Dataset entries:
━━━━━━━━━━

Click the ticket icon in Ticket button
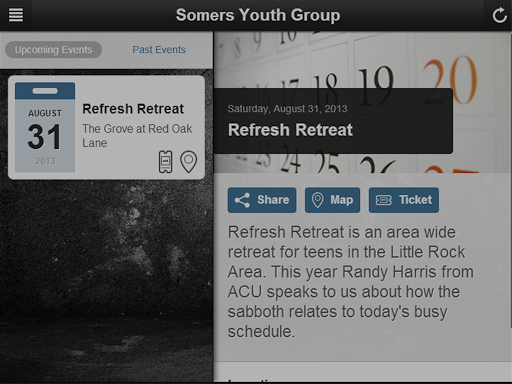This screenshot has width=512, height=384. pyautogui.click(x=384, y=200)
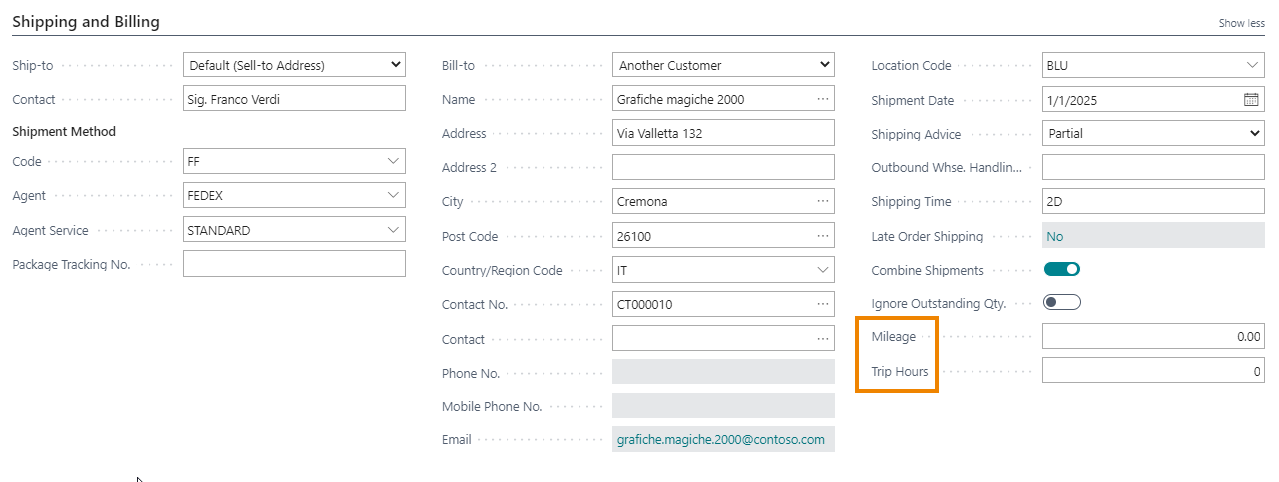Image resolution: width=1279 pixels, height=482 pixels.
Task: Expand the Country/Region Code dropdown
Action: tap(822, 270)
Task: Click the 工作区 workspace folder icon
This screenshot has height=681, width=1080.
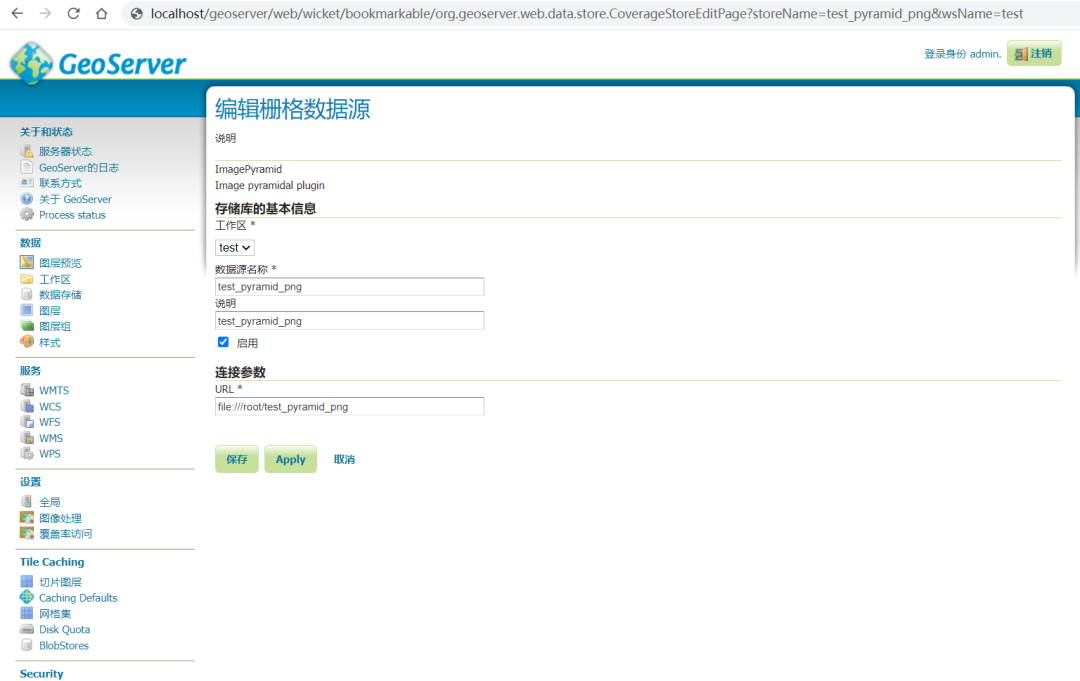Action: click(27, 279)

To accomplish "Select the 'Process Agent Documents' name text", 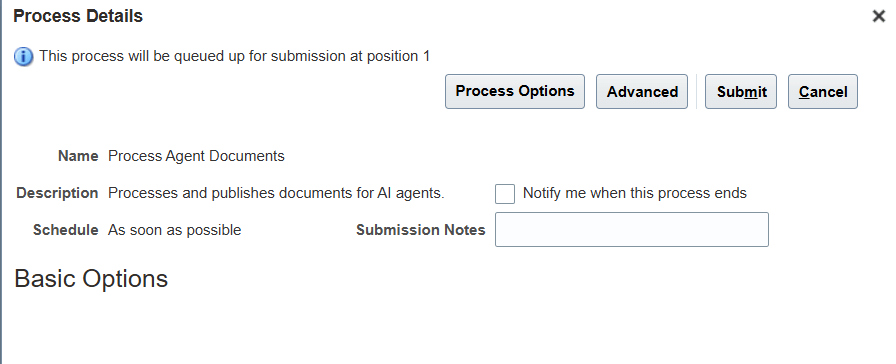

━━━━━━━━━━

### [WHAT YOU HAVE TO DO]
Copy the records word for word, leaving no picture in the copy.

### [ANSWER BOX]
Click the ticket icon in Ticket button
This screenshot has width=512, height=384. pyautogui.click(x=384, y=200)
Image resolution: width=1279 pixels, height=482 pixels.
Task: Expand the Country/Region Code dropdown
Action: tap(822, 270)
Task: Click the 工作区 workspace folder icon
This screenshot has height=681, width=1080.
Action: click(27, 279)

To accomplish "Select the 'Process Agent Documents' name text", 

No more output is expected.